Di titik ini, dimensi budaya perlu diberi tempat wajar. Banyak minuman tradisional adalah bagian dari ritual sosial, perayaan adat, dan hubungan kekerabatan. Keberadaannya bukan sekadar produk komersial, tetapi identitas komunitas. Namun nilai budaya tidak otomatis menghapus kewajiban negara untuk melindungi warganya dari risiko kesehatan. Nilai budaya justru menjadi alasan untuk merancang kebijakan yang tidak memarjinalkan produsen tradisional. Legalisasi yang tepat bukan bertujuan menghapus budaya, tetapi melindungi dan memperbaikinya agar penduduk dapat menikmati produk lokal dengan aman.
Pendekatan yang paling masuk akal adalah model harm reduction: bukan pelarangan total, bukan liberalisasi bebas, tetapi pendekatan bertingkat yang menggabungkan legalisasi terbatas dengan langkah-langkah keamanan pangan yang dapat dijangkau oleh produsen mikro. Model seperti ini memerlukan registrasi sederhana bagi produsen kecil, pelatihan teknik produksi higienis, bantuan alat penyulingan yang aman, serta akses terhadap pengujian kadar metanol dengan biaya yang tidak membebani. Pemerintah daerah dapat menggunakan dana khusus atau kemitraan dengan perguruan tinggi untuk menyediakan fasilitas pengujian sederhana. Sementara untuk produsen yang memiliki skala lebih besar dan mendistribusikan ke wilayah luas, cukai dan retribusi yang proporsional bisa diberlakukan.
Pengaturan produksi dan distribusi harus jelas. Produk yang beredar harus memiliki label kadar alkohol, peringatan kesehatan, dan identitas produsen. Persyaratan ini tidak hanya melindungi konsumen, tetapi juga membuka jalan bagi penelusuran bila terjadi kasus keracunan. Perdagangan harus dibatasi pada jaringan distribusi yang terdaftar, sehingga produk oplosan tidak bisa menyusup. Semua ini memerlukan pengawasan lapangan yang aktif—dan karena itu, pembenahan kapasitas instansi pengawasan menjadi syarat mutlak.
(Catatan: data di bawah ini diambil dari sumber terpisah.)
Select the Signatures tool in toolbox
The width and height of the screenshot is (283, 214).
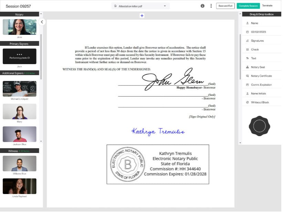(x=257, y=41)
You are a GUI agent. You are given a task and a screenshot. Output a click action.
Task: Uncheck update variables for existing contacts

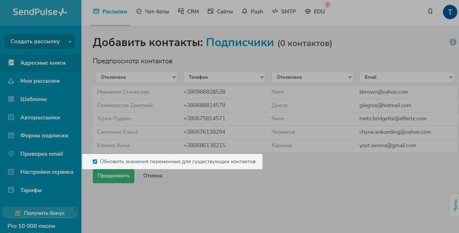pyautogui.click(x=95, y=162)
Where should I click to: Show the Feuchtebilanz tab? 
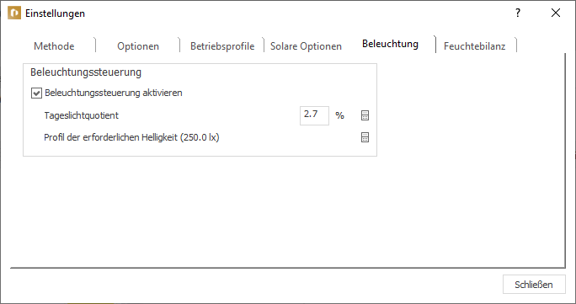(475, 46)
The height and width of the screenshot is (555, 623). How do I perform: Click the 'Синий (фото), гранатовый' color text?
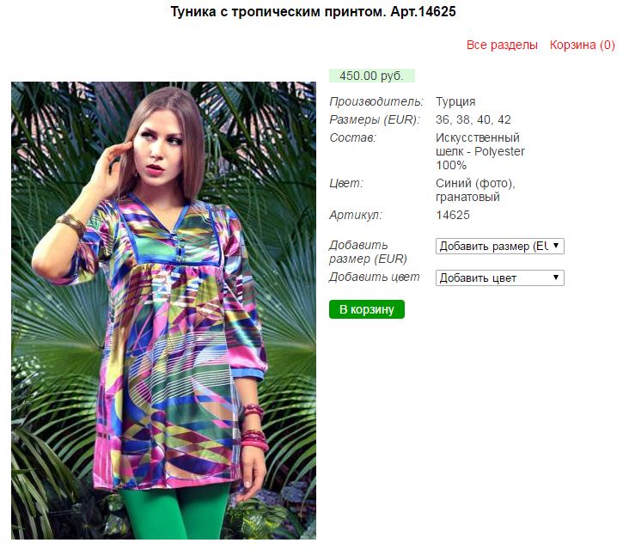[x=475, y=190]
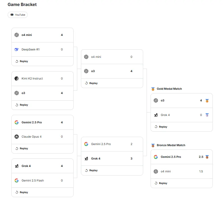Click gold medal icon beside o3's final score

(x=207, y=101)
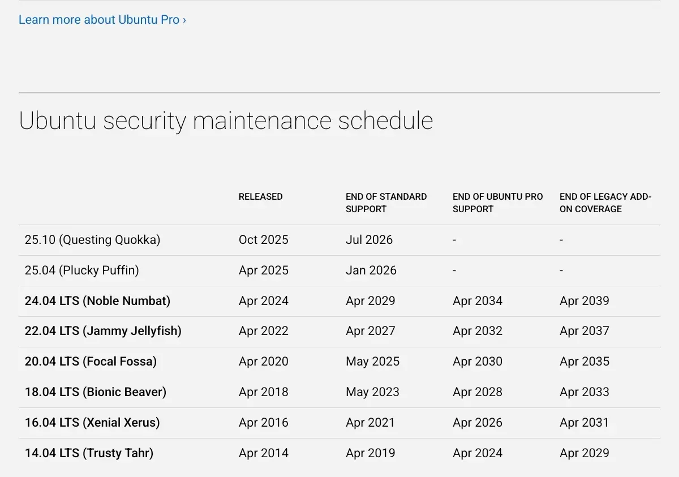Select the Apr 2034 Ubuntu Pro support date

pos(477,301)
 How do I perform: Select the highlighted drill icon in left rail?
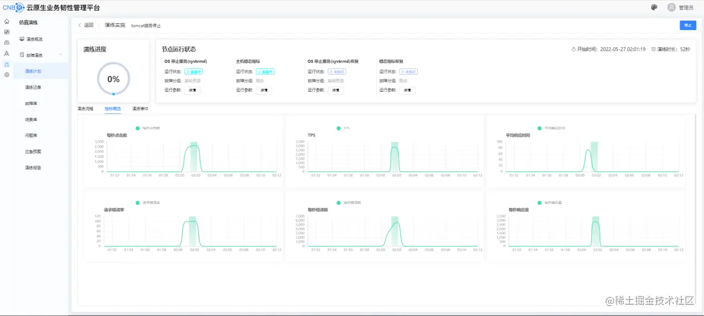coord(7,64)
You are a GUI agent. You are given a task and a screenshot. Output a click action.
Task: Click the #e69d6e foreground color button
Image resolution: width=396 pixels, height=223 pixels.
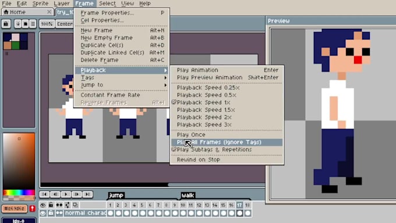15,208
Kebijakan ideal tidak harus langsung berlaku nasional. Pemerintah dapat memulai dengan proyek percontohan di daerah yang memiliki tradisi produksi kuat. Pilot seperti ini memungkinkan uji coba registrasi produsen, pelatihan sanitasi, distribusi alat uji sederhana, dan skema pajak sementara. Hasilnya dapat diukur dengan indikator yang obyektif: jumlah kasus keracunan yang tercatat, peningkatan jumlah produsen terdaftar, kontribusi pendapatan daerah, perubahan pola konsumsi, serta penerimaan masyarakat. Evaluasi berbasis bukti akan memberi arah yang jelas: apakah kebijakan layak diperluas, direvisi, atau tidak dilanjutkan.
Pada akhirnya, legalisasi minuman tradisional dan pemajakan bukanlah keputusan sederhana. Ia menyentuh rasa keadilan ekonomi, tanggung jawab kesehatan publik, dan identitas budaya. Kebijakan yang gegabah dapat menimbulkan masalah baru, sementara kebijakan yang ragu-ragu dapat mempertahankan risiko yang sudah ada. Jalan tengahnya adalah merancang regulasi yang bertumpu pada data, menghormati budaya lokal, melindungi produsen kecil, memperkuat pengawasan, dan memastikan bahwa setiap rupiah pajak yang dipungut kembali kepada masyarakat dalam bentuk program kesehatan dan edukasi publik.